Thermal Equivalent of Oxygen氧热价
In the process of oxidizing food, Calories liberated per liter O2 consumed
Respiratory Quotient(RQ)呼吸商
In the process of oxidizing food, the ratio of carbon dioxide produced to oxygen used
CO2 produced (ml )
RQ = ————————
O2 used(ml)
Non-Protein Respiratory Quotient(NPRQ)非蛋白呼吸商
In the process of oxidizing the carbohydrate mixed with fat in different proportion, the ratio of carbon dioxide produced to oxygen used
Specific Dynamic Action of protein 食物的特殊动力效应
After a meal that contains a large quantity of carbohydrates or fats, the metabolic rate usually increases only about 4 per cent. However, after a high-protein meal, the metabolic rate usually begins rising within 1 hour, reaching a maximum about 30 per cent above normal, and this lasts for 3 to 12 hours. This effect of protein on the metabolic rate is called the specific dynamic action of protein.
Protein: 30%; Mixed Food: 10%; Carbohydrate and Fat: 4-6%.
Basal Metabolism基础代谢
the basal Metabolism is the metabolism that occurs under the basal conditions.
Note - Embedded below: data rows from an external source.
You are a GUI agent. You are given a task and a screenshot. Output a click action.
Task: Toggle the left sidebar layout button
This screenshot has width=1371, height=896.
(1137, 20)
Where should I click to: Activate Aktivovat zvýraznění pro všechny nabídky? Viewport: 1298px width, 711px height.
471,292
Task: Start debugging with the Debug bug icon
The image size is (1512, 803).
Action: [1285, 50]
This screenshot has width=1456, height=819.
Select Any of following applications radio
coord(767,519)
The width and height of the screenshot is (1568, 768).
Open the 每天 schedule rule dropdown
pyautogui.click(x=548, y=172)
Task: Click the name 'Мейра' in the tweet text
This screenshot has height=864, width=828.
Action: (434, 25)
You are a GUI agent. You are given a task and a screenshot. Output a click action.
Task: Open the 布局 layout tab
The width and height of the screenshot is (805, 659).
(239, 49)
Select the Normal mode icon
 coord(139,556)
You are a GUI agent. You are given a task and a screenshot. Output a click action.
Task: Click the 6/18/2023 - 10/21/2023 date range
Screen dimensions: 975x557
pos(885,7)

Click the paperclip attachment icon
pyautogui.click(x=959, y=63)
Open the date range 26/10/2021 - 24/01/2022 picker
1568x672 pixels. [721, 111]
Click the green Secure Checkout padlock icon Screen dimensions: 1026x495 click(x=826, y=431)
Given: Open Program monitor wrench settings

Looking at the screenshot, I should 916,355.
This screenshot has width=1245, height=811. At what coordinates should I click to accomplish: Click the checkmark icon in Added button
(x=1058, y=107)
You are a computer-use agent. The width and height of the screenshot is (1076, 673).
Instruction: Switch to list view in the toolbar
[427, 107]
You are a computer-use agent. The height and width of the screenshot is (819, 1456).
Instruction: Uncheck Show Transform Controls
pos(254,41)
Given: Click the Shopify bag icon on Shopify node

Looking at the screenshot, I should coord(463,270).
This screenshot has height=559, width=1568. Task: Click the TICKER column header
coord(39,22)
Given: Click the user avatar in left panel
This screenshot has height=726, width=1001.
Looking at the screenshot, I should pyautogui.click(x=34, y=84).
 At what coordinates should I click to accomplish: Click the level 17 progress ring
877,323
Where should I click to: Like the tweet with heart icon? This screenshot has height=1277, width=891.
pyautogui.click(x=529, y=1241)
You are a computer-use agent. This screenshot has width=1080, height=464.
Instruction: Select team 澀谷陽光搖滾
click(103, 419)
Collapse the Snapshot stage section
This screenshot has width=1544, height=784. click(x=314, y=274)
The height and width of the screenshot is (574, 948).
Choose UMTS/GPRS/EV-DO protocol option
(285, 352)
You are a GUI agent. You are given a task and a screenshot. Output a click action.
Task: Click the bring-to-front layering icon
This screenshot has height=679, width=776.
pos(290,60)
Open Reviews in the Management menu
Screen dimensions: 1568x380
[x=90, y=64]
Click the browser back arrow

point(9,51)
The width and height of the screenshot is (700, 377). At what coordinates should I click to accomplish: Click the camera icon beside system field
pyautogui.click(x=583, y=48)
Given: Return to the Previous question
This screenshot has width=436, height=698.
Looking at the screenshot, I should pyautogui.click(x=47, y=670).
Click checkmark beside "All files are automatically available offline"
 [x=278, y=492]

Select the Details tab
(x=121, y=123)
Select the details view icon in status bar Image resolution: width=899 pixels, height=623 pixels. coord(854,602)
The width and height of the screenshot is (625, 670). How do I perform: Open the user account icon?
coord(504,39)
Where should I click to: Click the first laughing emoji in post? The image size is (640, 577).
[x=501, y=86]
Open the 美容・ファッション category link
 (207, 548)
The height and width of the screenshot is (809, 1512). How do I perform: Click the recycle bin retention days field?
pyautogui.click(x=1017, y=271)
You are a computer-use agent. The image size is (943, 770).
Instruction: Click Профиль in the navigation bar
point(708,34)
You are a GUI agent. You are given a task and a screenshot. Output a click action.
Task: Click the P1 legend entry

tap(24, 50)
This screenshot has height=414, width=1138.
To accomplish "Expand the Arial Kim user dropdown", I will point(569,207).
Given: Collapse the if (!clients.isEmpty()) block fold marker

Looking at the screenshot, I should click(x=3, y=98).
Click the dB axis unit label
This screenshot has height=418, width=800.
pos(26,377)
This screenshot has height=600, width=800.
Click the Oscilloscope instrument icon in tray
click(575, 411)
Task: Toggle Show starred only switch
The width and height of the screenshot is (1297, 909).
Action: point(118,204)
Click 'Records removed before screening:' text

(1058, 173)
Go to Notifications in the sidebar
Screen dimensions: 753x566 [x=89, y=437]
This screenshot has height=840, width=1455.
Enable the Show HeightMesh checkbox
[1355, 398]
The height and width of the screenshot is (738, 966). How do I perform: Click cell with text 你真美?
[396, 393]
basal metabolic rate (BMR)基础代谢率
The metabolic rate is usually measured under so-called basal conditions; the metabolic rate then measured is called the basal metabolic rate (BMR).
Body temperature体温
Body temperature means the average temperature in the “core” of the body, also called core temperature.
Radiation:辐射
loss of heat by radiation means loss in the form of invisible infrared heat rays, a type of electromagnetic wave. The quantity of heat lost by radiation is positively proportional to the temperature difference between the skin surface and surrounding object and the effective radiation area of the body surface.
Conduction:传导
the quantity of heat are normally lost from the body by direct conduction from the surface of the body to other cold objects. Affecting factors as follows
Convection:对流
The removal of heat from the body by convection air currents is commonly called heat loss by convection.
The wind velocity.
Evaporation: 蒸发
-insensible perspiration and sweating(sensible evaporation).
Evaporation means the loss of heat in the form of perspiration of water.
When the environment temperature≥skin temperature,evaporation is the only way of heat loss.
Insensible Evaporation:不感蒸发
also called insensible perspiration. Heat loss results from continual diffusion of water molecules through the skin and respiratory surfaces.
Sweating: or Sensible Evaporation. 发汗or 可感蒸发
Sweating means that the sweat gland secretes the sweat.
Thermal sweating:温热性发汗
The secretion of sweat by the small sweat glands in various parts of the body under hot environment is called thermal sweating.
Mental sweating:精神性发汗
The mental sweating means secretion of sweat by the sweat glands in special parts of the body, palm and sole of foot, during looking nervous and exciting.
Excretion:排泄
Loss of fluid from body in form of urine
Glomerular filtration:肾小球滤过作用
As blood flows through the glomerular capillary, the water and low-molecular weight solute in plasma,under driving of glomerular effective filtration pressure, move through filtration membrane into the Bowman’s capsule , this process is termed as glomerular filtration.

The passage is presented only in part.